In large part to its role as the host city of the 2010 Winter Olympics, Vancouver already has the necessary accommodations, airport, public transit, and tourism infrastructure in place to host an event on the calibre and size of the World Cup.
The city has BC Place – Canada’s flagship outdoor stadium. There is no question that the 54,000-seat venue is by far the best in the country.
Our infrastructure and experience with hosting major international events was exercised again in 2015 for the FIFA Women’s World Cup when Vancouver had a very key role for the tournament as the host of nine matches and the championship final. A number of qualifying matches for the 2018 FIFA World Cup were also held at the stadium over the last few years.
Other host cities and countries for previous editions of the World Cup spent billions of dollars to build the infrastructure they require to host the tournament, but that was not the case for any city in the United Bid, particularly in Vancouver.
Vancouver would not have to make major renovations to its stadium, unlike Montreal, which is planning to spend more than $200 million on a retractable roof on an otherwise decrepit Olympic Stadium.
At most, the event would have cost tens of millions, not the billions some have falsely bellyached over and compared with the investments made for the 2010 Olympics.
So what exactly does Vancouver lose out on by not hosting the World Cup?
- Three to five World Cup matches, including potentially a quarterfinal and one of three tournament-opening games. That number may seem small, but this is actually a norm as most stadiums in previous editions of the World Cup host only a handful of matches. Stadiums with a larger capacity are generally able to host more matches as they are large enough to meet the higher capacity requirements for the semi-finals (60,000) and championship opener and final (80,000). The Women’s World Cup format is an exception and cannot be used as a comparison.
- Possibly the FIFA World Cup Draw. This high-profile, pre-tournament event would determine the group in which each of the 48 qualified national teams will play in. It would have likely been held at the Vancouver Convention Centre’s West Building.
- Major pre-tournament test events. BC Place Stadium would host many more soccer matches than just the World Cup matches. This includes a number of qualifying matches for the World Cup and matches for the 2025 FIFA Confederations Cup. There is a possibility FIFA could end the Confederations Cup after 2021, but if that happens there will still be a replacement equivalent such as an expanded version of the FIFA Club World Cup.
- FIFA Fan Festival. A month-long, highly elaborate, free FIFA Fan Festival near BC Place Stadium, similar to the scale and scope of Live City Yaletown during the Olympics.
- Economic benefits. According to the United Bid, each host city can expect between USD$160 million and USD$620 million in incremental economic activity from increased tourism and organizing committee spending.

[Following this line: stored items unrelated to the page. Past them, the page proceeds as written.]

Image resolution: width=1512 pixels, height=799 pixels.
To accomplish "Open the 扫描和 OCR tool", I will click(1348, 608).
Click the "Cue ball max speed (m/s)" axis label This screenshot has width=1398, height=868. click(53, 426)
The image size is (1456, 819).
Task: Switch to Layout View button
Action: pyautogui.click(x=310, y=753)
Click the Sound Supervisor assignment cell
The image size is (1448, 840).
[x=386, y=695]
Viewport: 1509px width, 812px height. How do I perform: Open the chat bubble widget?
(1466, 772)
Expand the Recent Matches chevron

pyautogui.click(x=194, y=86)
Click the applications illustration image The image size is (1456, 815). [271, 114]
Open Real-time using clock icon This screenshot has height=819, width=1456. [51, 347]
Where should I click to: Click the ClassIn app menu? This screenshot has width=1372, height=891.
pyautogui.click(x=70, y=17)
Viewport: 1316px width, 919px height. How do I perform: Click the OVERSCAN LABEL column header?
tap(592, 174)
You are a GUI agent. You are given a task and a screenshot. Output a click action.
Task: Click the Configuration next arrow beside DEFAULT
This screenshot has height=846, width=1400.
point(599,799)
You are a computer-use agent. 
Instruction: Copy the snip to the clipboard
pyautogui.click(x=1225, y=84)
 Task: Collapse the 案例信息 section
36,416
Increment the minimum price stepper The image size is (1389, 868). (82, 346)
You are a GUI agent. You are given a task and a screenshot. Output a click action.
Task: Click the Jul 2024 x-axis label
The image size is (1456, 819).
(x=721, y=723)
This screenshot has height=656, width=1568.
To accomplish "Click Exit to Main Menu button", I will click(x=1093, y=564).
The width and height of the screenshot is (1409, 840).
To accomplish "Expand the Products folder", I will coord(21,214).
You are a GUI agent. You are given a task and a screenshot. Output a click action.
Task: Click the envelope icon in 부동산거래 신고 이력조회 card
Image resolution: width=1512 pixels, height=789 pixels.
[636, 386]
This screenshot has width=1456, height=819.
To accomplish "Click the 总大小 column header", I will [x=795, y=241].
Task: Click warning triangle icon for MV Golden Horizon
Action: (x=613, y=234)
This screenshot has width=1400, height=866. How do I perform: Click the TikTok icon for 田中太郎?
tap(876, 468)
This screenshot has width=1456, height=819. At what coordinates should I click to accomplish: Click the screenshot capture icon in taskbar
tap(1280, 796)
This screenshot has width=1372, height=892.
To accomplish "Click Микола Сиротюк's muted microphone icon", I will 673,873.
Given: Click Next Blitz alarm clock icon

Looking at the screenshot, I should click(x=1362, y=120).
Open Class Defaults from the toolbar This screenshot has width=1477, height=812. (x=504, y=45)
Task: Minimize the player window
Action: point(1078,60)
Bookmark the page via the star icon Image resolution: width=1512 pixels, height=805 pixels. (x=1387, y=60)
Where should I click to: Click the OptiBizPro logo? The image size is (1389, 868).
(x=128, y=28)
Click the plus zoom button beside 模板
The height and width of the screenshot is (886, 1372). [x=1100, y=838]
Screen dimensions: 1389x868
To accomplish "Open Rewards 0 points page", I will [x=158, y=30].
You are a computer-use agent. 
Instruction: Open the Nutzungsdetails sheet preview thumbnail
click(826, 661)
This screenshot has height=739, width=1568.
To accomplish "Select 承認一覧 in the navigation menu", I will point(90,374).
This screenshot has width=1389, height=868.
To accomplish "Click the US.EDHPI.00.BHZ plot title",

While Vancouver clearly had what was required to become a superior host city, it also had the backing of Victor Montagliani, the Vice-President of FIFA and the President of CONCACAF. The Vancouverite is one of the world’s most powerful soccer executives, and he has had a major role in elevating Vancouver into becoming Canada’s soccer capital.
When asked today by Sportsnet 650 radio on whether there is still a chance that Vancouver could become a host city down the line, Montagliani firmly said “No”.
“It’s not going to happen, and the reality is it’s not about Vancouver. It’s about our country, and our country’s a little bit greater than any city. I love Vancouver, I am from Vancouver, but you know what it’s about our country and the game of football, which is a lot greater than any politician,” adding that “there was an option [to opt out]. There is never no risk in anything, but the risk was very, very low.”
Montagliani added that things could change, after all the World Cup is still eight years away.
“Listen, it’s in eight years,” he continued. “A lot of things can happen in eight years… And I know you wanted it, I wanted it too. But I don’t get to make that decision. Someone else did.”